Food of Life propels Persian cooking into the 21st Century, even as it honors venerable traditions and centuries of artistic expression. It is the result of 30 years of collecting, testing and adapting authentic and traditional Persian recipes for the American kitchen. Most of its ingredients are readily available throughout the U.S. enabling anyone from a master chef to a novice to reproduce the refined tastes, textures, and beauty of Persian cuisine. Food-related pieces from such classics as the 10th century Book of Kings, and 1,001 Nights to the miniatures of Mir Mosavvar and Aq Mirak, from the poetry of Omar Khayyam and Sohrab Sepehri to the humor of Mulla Nasruddin are all included. Each recipe is presented with steps that are logical and easy to follow. Readers learn how to simply yet deliciously cook rice, the jewel of Persian cooking, which, when combined with a little meat, fowl, or fish, vegetables, fruits, and herbs, provides the perfect balanced diet.
The full-color Food of Life 25th Anniversary Edition contains 50% more pages than its 2009 predecessor and special added features:
•New Recipes adapted from Sixteenth-Century Persian cookbooks
•Added vegetarian section for most recipes
•Comprehensive dictionary of all ingredients
•A glance at a few thousand years of the history of Persian Cooking
•Master recipes with photos illustrating the steps.

==========

**Set of tasks:**
1. Using the Food of Life description, decide whether each statement agrees with it. Answer yes or no for each and quote the words that decide it. (a) The recipes came from 30 years of collecting, testing and adapting. (b) The anniversary edition has twice as many pages as the 2009 edition. (c) Some new recipes are adapted from Sixteenth-Century Persian cookbooks.
2. Write out the part of the Food of Life description that opens with the words containing "The full-color Food" and closes with "illustrating the steps.", copying it word for word.

**Dataset section:**

==========

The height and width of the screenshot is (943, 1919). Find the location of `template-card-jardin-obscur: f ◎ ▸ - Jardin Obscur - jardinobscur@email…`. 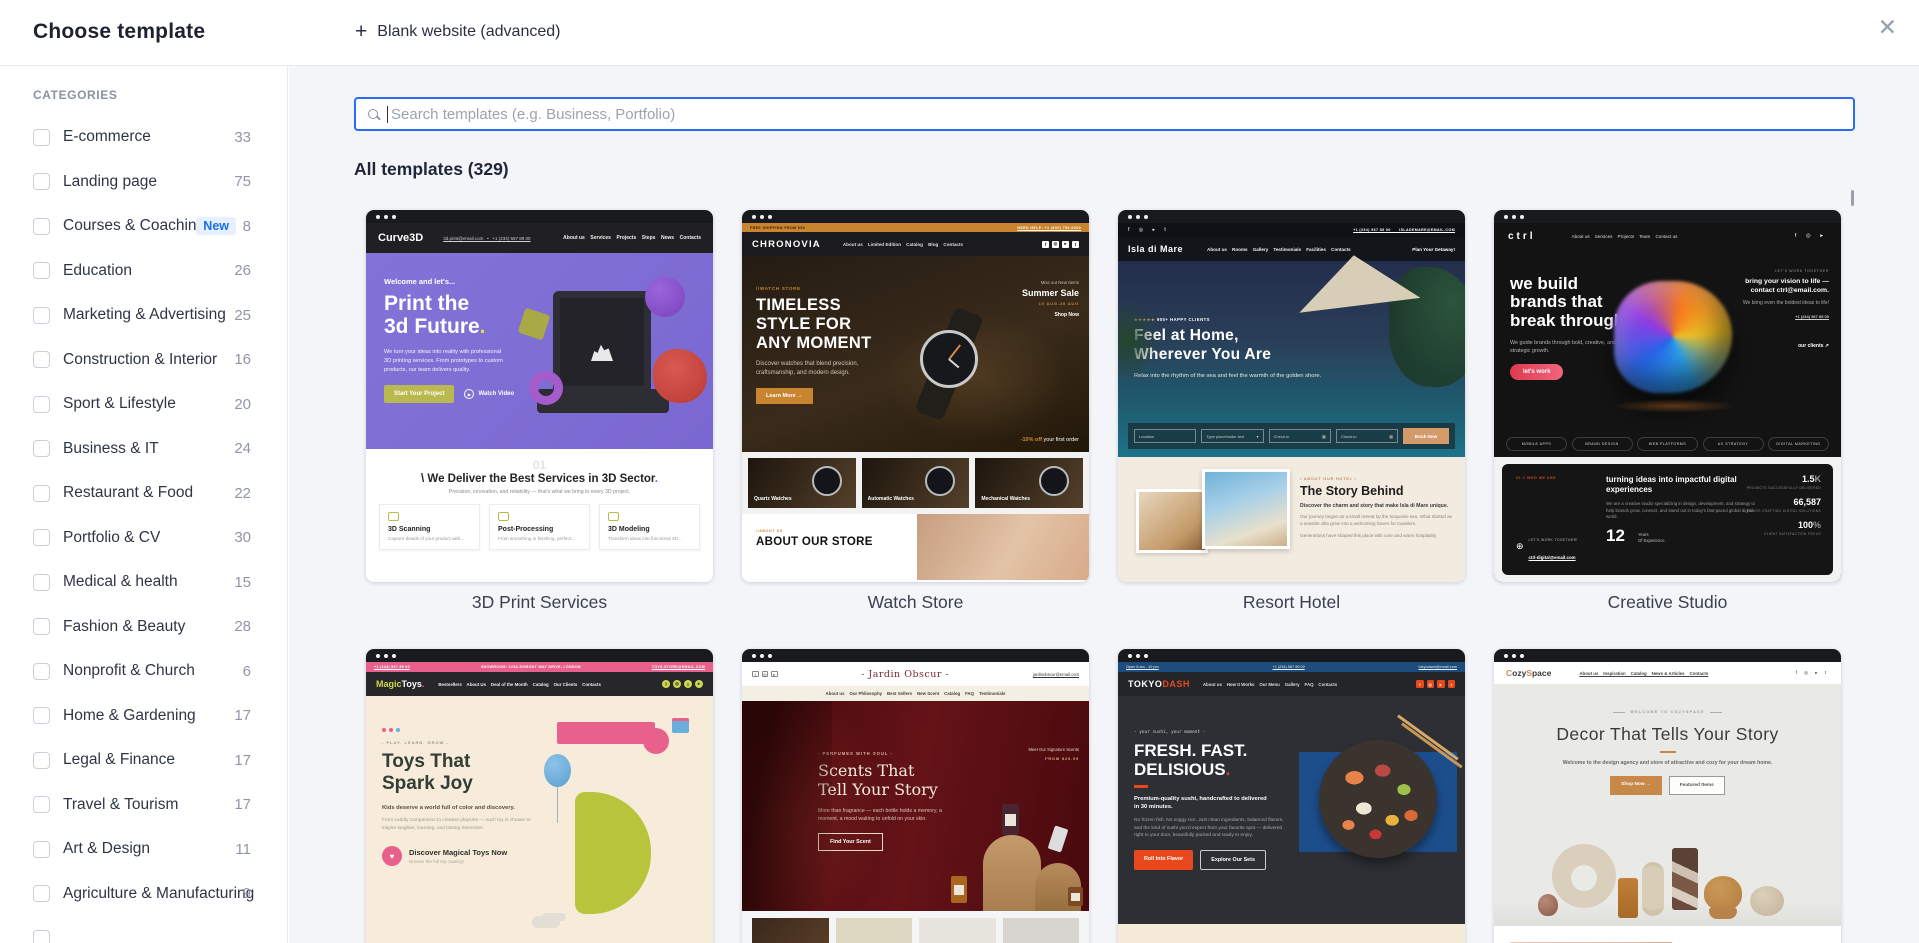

==========

**Exercise solutions:**
1.
(a) Yes: "It is the result of 30 years of collecting, testing and adapting authentic and traditional Persian recipes for the American kitchen."
(b) No: "contains 50% more pages than its 2009 predecessor"
(c) Yes: "New Recipes adapted from Sixteenth-Century Persian cookbooks"

2.
The full-color Food of Life 25th Anniversary Edition contains 50% more pages than its 2009 predecessor and special added features:
•New Recipes adapted from Sixteenth-Century Persian cookbooks
•Added vegetarian section for most recipes
•Comprehensive dictionary of all ingredients
•A glance at a few thousand years of the history of Persian Cooking
•Master recipes with photos illustrating the steps.